“When prices go up on the outside, they go up on the inside.” That’s what Dortell Williams was told while incarcerated in southern California. But while it’s true that inflation has recently persisted outside prisons, costs inside prisons are much worse.
Incarcerated people are allegedly “wards of the state.” But prisons don’t provide the majority of hygiene, health, and food needs. Many require prison commissaries for items like deodorant, soup, and tampons, and prices have skyrocketed.
Depending on the state, incarcerated people pay up to 80% more for soap. At a Kentucky Walmart, toothpaste is $1.38, but $3.77 in prison. Most incarcerated people have jobs but get paid pennies an hour. So while corporations break profit records, inflation and commissary markups can be life-altering.

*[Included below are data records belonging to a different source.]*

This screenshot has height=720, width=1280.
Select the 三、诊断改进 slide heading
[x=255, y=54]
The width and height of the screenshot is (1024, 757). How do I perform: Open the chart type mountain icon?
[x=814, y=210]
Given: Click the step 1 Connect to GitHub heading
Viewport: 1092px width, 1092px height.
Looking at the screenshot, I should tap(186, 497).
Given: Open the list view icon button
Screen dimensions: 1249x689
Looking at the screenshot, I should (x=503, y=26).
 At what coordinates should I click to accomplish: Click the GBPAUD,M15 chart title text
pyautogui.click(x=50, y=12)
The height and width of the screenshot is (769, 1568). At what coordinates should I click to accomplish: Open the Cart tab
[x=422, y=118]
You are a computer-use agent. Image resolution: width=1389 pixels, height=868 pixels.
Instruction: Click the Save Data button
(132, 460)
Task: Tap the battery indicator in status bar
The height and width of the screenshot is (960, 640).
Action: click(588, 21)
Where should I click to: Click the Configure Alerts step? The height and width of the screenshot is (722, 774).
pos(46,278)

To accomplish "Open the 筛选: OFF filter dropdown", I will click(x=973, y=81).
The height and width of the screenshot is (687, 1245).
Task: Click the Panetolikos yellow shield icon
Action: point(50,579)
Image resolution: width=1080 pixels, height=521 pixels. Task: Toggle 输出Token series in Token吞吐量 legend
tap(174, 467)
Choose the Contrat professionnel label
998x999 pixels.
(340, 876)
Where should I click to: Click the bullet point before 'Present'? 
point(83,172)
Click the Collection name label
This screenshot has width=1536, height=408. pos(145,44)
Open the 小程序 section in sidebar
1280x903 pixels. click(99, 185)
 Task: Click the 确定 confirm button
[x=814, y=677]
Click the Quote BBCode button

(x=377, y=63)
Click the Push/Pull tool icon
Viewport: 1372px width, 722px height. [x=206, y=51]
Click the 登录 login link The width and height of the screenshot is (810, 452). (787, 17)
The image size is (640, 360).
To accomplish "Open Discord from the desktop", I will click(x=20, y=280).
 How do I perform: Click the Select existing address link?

Consequently, many incarcerated people must go into survival mode to get what they need. Their families buckle under the weight of increasingly expensive commissary essentials and phone calls. These households spend nearly $3 billion a year.
And when this desperation to survive turns people to theft or unsafe hustles, the cycle of criminalizing poverty and incarceration continues.
The prison system is designed to make the pain of incarcerated people invisible. But we share the devastation of capitalism on both sides of the barbed wire. And our anger, hunger, and resistance are our collective power.